2 Important Parameters for Calculating Laser Therapy Dose:

1.  The Size of the Area to Treat
Treatment Area (cm²) = length (cm) x width (cm)

2. The Target Dosage
Typical dosages range from 6-12 joules per square centimeter.

To determine how much energy you want to deliver, take the treatment area that you calculated and multiply it by the target dosage.
Total Energy = Target Dosage (J/cm²) x Treatment Area (cm²)

Real-Life Dosing Example:

I want to treat a 10 cm by 10 cm area with 10 joules/cm². To calculate my total joules required to deliver the appropriate dosage, I will first calculate treatment area:

Treatment Area (cm²) = length (cm) x width (cm)
100 cm² = 10 cm x 10 cm

Using my treatment area of 100 cm² and my target dose of 10 J/cm², I can now calculate my total energy required to dose this condition:

Total Energy = target dosage (J/cm²) x area (cm²)
1000 J = 10 J/cm² x 100 cm²

Therefore, to deliver a therapeutic dose, I want to deliver 1,000 joules to the 100 cm² area.

How Long Would It Take To Deliver that 1,000 Joules in Continuous Wave?

How long would it take to deliver 1,000 joules in continuous wave?  Delivering doses in relevant treatment times is the key to why many clinics are moving to high-powered lasers.  To calculate the treatment time we will use the following formula:

Treatment Time (s) = Total Energy Delivered (J)/ Average Output Power (W)

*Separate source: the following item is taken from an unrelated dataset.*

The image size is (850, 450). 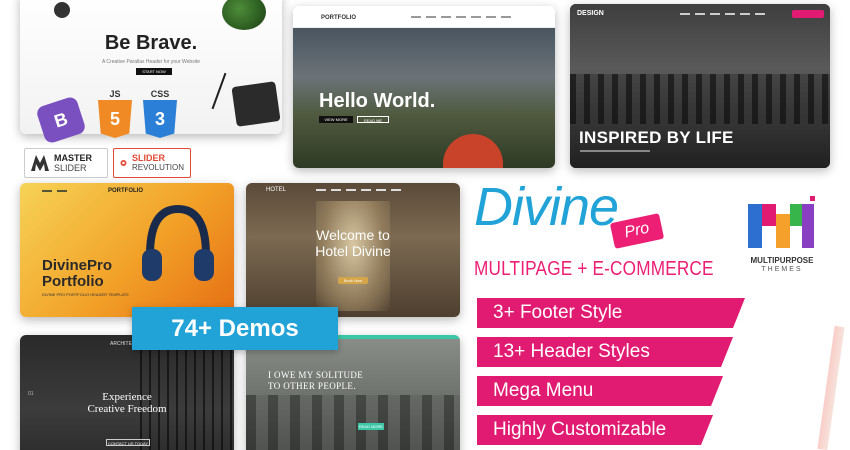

Treatment Time with a 10 watt Laser
100 seconds (1 minute and 40 seconds) = 1,000 J/ 10 W

Treatment Time with a 5 watt Laser
200 seconds (3 minutes and 20 seconds) = 1,000 J/ 5 W

Treatment Time with a 500 milliwatt Laser
2,000 seconds (33 minutes and 20 seconds) = 1,000 J/ 0.5 W

Treatment Time with a 5 milliwatt Laser
200,000 seconds (55 hours 33 minutes and 20 seconds) = 1,000 J/ 0.005 W

As you can now see – laser therapy dosing is a simple mathematical equation taking into consideration target dosage, expressed in J/cm², and the size of the area being treated, expressed in cm².  The power output of your therapy laser determines the treatment time required to get the number of total joules into the treatment area.